Exercise: Only an exact repetition of all the entries will be accepted.

Pixel coordinate grounding data:
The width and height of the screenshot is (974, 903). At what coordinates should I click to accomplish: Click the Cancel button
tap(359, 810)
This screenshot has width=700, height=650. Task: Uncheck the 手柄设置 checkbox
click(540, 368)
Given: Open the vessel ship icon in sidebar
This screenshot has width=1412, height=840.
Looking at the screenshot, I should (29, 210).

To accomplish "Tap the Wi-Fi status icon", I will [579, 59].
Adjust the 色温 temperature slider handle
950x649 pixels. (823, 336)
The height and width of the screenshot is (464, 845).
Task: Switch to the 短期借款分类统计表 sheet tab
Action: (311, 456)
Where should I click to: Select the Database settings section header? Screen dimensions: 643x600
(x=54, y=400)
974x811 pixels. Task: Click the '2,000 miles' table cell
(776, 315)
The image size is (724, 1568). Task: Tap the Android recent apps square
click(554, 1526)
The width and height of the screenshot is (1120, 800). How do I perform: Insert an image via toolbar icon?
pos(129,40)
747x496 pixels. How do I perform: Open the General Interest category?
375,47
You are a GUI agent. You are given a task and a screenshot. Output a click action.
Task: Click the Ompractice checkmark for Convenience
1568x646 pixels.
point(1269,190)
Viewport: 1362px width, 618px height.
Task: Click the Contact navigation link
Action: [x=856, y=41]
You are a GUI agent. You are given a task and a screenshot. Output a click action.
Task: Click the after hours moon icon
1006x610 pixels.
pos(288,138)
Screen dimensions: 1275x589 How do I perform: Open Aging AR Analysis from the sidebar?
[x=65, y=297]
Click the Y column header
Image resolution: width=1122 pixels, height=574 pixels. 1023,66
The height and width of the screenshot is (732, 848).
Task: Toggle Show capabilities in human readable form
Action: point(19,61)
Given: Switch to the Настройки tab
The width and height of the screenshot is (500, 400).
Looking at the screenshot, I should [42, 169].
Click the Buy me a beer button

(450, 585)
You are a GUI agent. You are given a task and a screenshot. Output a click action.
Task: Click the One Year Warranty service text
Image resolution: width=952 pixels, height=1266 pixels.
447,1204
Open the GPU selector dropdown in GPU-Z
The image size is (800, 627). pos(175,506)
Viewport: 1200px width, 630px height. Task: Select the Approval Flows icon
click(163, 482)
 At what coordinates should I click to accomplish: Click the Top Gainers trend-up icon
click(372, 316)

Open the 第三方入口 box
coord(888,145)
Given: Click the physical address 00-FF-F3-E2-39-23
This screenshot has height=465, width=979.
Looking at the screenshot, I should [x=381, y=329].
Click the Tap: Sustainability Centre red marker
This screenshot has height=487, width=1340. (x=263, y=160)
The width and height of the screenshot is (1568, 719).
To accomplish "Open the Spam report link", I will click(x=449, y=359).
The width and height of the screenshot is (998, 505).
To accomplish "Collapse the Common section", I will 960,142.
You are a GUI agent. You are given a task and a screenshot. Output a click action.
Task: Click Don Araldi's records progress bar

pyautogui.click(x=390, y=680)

Answer section:
The width and height of the screenshot is (974, 903). At what coordinates should I click to accomplish: Click the Cancel button
tap(359, 810)
This screenshot has width=700, height=650. Task: Uncheck the 手柄设置 checkbox
click(540, 368)
Given: Open the vessel ship icon in sidebar
This screenshot has width=1412, height=840.
Looking at the screenshot, I should (29, 210).

To accomplish "Tap the Wi-Fi status icon", I will [579, 59].
Adjust the 色温 temperature slider handle
950x649 pixels. (823, 336)
The height and width of the screenshot is (464, 845).
Task: Switch to the 短期借款分类统计表 sheet tab
Action: (311, 456)
Where should I click to: Select the Database settings section header? Screen dimensions: 643x600
(x=54, y=400)
974x811 pixels. Task: Click the '2,000 miles' table cell
(776, 315)
The image size is (724, 1568). Task: Tap the Android recent apps square
click(554, 1526)
The width and height of the screenshot is (1120, 800). How do I perform: Insert an image via toolbar icon?
pos(129,40)
747x496 pixels. How do I perform: Open the General Interest category?
375,47
You are a GUI agent. You are given a task and a screenshot. Output a click action.
Task: Click the Ompractice checkmark for Convenience
1568x646 pixels.
point(1269,190)
Viewport: 1362px width, 618px height.
Task: Click the Contact navigation link
Action: [x=856, y=41]
You are a GUI agent. You are given a task and a screenshot. Output a click action.
Task: Click the after hours moon icon
1006x610 pixels.
pos(288,138)
Screen dimensions: 1275x589 How do I perform: Open Aging AR Analysis from the sidebar?
[x=65, y=297]
Click the Y column header
Image resolution: width=1122 pixels, height=574 pixels. 1023,66
The height and width of the screenshot is (732, 848).
Task: Toggle Show capabilities in human readable form
Action: point(19,61)
Given: Switch to the Настройки tab
The width and height of the screenshot is (500, 400).
Looking at the screenshot, I should [42, 169].
Click the Buy me a beer button

(450, 585)
You are a GUI agent. You are given a task and a screenshot. Output a click action.
Task: Click the One Year Warranty service text
Image resolution: width=952 pixels, height=1266 pixels.
447,1204
Open the GPU selector dropdown in GPU-Z
The image size is (800, 627). pos(175,506)
Viewport: 1200px width, 630px height. Task: Select the Approval Flows icon
click(163, 482)
 At what coordinates should I click to accomplish: Click the Top Gainers trend-up icon
click(372, 316)

Open the 第三方入口 box
coord(888,145)
Given: Click the physical address 00-FF-F3-E2-39-23
This screenshot has height=465, width=979.
Looking at the screenshot, I should [x=381, y=329].
Click the Tap: Sustainability Centre red marker
This screenshot has height=487, width=1340. (x=263, y=160)
The width and height of the screenshot is (1568, 719).
To accomplish "Open the Spam report link", I will click(x=449, y=359).
The width and height of the screenshot is (998, 505).
To accomplish "Collapse the Common section", I will 960,142.
You are a GUI agent. You are given a task and a screenshot. Output a click action.
Task: Click Don Araldi's records progress bar

pyautogui.click(x=390, y=680)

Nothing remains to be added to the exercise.